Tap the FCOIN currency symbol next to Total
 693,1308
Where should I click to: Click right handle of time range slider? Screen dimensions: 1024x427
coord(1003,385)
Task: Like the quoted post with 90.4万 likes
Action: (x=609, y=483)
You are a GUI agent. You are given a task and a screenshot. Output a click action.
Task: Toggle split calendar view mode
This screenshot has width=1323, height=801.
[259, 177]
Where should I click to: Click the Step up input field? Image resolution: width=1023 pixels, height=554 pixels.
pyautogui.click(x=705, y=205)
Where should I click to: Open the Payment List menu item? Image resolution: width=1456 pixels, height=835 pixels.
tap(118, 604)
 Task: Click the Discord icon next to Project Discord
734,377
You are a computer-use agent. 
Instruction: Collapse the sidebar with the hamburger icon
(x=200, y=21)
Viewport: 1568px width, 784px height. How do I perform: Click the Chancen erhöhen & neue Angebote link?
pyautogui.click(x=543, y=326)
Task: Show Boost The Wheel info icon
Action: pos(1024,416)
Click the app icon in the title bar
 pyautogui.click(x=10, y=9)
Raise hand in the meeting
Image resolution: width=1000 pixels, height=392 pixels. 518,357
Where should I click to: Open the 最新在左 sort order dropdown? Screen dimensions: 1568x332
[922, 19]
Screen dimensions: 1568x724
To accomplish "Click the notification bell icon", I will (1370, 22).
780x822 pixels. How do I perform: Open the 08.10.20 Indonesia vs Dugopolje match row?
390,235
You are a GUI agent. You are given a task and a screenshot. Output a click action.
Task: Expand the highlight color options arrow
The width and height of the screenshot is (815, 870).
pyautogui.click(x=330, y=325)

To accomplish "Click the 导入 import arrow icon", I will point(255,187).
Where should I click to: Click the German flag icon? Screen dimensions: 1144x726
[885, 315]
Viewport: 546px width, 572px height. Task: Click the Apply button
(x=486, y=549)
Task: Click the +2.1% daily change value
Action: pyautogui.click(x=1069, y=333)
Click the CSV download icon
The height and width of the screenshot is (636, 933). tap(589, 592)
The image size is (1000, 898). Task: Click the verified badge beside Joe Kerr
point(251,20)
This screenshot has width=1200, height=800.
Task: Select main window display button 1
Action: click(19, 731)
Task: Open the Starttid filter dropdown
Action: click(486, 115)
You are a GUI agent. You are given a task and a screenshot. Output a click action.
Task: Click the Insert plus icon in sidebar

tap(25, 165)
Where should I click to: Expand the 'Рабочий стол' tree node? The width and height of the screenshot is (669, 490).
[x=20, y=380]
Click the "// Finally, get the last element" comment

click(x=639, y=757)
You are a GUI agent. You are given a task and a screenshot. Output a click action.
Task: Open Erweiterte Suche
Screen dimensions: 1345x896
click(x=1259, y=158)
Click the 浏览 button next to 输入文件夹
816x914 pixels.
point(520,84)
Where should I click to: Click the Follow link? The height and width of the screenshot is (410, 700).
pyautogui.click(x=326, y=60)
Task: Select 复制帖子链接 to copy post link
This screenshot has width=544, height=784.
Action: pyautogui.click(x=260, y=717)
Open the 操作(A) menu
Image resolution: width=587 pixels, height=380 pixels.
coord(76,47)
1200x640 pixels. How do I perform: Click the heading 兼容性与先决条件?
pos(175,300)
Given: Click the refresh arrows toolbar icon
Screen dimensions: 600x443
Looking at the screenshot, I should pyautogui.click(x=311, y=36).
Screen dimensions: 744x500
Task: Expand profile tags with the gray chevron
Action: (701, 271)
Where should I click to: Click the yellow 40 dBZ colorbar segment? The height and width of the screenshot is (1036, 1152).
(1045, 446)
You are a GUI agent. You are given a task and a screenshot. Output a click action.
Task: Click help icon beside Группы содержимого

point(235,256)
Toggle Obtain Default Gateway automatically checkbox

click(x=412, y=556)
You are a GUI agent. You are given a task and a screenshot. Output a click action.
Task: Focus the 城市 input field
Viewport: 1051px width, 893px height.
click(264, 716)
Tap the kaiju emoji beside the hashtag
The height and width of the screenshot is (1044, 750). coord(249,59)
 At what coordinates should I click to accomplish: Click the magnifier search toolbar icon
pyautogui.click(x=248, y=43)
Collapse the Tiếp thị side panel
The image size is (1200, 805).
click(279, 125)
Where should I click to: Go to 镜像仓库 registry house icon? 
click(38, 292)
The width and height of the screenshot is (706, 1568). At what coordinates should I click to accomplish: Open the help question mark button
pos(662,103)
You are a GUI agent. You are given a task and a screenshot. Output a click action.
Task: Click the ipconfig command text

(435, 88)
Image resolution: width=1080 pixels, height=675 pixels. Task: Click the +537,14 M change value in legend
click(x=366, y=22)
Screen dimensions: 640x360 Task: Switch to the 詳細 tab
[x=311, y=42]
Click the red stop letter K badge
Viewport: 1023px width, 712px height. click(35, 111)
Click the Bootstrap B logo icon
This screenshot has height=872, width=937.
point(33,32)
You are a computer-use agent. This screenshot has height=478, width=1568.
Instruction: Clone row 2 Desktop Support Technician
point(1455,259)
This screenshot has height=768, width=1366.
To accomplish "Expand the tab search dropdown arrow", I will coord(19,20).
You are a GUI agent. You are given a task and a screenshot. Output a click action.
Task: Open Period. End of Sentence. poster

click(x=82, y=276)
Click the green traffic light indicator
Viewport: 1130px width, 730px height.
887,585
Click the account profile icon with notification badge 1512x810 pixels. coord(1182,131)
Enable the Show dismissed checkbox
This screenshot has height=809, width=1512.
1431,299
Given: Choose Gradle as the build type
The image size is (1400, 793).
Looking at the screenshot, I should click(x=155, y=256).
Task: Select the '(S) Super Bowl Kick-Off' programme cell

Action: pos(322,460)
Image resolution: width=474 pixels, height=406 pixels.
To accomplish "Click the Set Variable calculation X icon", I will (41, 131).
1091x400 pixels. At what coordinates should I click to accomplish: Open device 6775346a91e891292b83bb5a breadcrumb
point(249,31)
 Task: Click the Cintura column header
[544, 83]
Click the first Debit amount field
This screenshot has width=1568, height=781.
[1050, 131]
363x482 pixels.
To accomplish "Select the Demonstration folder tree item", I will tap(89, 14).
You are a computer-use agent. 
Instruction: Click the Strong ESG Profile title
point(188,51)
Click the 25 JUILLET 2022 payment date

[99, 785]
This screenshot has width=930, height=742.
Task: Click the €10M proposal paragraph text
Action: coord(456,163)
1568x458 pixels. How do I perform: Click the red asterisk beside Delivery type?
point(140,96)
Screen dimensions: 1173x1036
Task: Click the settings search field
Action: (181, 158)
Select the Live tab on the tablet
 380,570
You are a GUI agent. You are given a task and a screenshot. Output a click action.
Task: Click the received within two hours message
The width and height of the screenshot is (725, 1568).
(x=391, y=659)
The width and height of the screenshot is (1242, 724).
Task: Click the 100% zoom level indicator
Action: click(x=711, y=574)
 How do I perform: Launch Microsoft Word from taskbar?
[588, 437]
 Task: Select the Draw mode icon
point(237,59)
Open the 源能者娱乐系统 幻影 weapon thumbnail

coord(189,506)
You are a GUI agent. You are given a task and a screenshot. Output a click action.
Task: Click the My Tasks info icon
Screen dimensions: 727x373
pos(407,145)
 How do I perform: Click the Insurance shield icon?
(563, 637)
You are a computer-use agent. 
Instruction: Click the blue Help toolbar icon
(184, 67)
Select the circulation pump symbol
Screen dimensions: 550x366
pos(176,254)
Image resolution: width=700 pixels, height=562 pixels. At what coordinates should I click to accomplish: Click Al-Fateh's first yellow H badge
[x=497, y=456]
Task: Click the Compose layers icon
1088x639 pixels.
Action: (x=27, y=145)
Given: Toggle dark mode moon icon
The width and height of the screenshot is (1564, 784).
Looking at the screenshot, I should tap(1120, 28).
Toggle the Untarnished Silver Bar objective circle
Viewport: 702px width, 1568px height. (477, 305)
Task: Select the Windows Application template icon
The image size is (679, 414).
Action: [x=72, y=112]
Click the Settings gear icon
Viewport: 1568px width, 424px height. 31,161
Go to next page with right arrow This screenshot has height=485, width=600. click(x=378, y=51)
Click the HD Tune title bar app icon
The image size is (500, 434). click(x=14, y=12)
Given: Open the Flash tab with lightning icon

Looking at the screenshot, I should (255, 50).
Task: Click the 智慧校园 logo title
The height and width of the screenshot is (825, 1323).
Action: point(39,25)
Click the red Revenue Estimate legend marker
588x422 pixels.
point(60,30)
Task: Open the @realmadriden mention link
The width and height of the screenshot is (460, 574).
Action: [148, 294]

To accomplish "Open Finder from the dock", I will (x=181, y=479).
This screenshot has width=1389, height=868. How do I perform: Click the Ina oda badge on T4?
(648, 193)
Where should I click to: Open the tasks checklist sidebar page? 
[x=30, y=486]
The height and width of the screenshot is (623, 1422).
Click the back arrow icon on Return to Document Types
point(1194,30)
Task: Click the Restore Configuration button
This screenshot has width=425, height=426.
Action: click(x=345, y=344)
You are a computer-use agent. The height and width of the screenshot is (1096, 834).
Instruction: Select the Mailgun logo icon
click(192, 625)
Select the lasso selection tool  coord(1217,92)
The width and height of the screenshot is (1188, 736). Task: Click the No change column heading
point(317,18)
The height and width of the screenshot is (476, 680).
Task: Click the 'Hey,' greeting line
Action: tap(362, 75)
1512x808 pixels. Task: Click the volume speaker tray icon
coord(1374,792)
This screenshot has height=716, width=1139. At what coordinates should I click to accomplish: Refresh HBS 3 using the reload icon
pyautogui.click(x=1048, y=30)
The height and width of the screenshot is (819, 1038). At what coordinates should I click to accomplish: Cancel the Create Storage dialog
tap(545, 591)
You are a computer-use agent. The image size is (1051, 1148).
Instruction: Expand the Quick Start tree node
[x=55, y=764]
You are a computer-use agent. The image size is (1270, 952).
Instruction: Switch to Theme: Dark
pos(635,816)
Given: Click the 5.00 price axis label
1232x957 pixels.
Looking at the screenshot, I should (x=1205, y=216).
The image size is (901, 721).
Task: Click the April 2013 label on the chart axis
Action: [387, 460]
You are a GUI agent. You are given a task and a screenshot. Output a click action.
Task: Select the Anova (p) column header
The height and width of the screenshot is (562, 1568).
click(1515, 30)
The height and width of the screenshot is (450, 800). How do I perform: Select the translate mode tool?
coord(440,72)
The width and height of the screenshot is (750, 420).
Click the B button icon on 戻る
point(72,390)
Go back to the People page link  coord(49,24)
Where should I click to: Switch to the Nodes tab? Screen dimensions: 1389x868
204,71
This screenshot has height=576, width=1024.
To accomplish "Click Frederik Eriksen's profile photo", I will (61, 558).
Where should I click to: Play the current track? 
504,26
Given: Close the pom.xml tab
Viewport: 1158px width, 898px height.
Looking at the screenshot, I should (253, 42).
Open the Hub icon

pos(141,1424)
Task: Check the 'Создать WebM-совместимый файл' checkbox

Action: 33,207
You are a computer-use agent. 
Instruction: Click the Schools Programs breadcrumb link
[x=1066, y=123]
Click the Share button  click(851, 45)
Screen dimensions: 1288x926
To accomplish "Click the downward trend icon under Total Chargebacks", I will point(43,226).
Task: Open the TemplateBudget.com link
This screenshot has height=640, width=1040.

• • • • • • •

Directions for this task: Go through the entries and report every line with the string "will".

Exercise result:
To accomplish "Click the notification bell icon", I will (1370, 22).
To accomplish "Click the 导入 import arrow icon", I will point(255,187).
To accomplish "Expand the tab search dropdown arrow", I will coord(19,20).
To accomplish "Click the Set Variable calculation X icon", I will (41, 131).
To accomplish "Select the Demonstration folder tree item", I will tap(89, 14).
To accomplish "Open Finder from the dock", I will (x=181, y=479).
To accomplish "Click Frederik Eriksen's profile photo", I will (61, 558).
To accomplish "Click the downward trend icon under Total Chargebacks", I will point(43,226).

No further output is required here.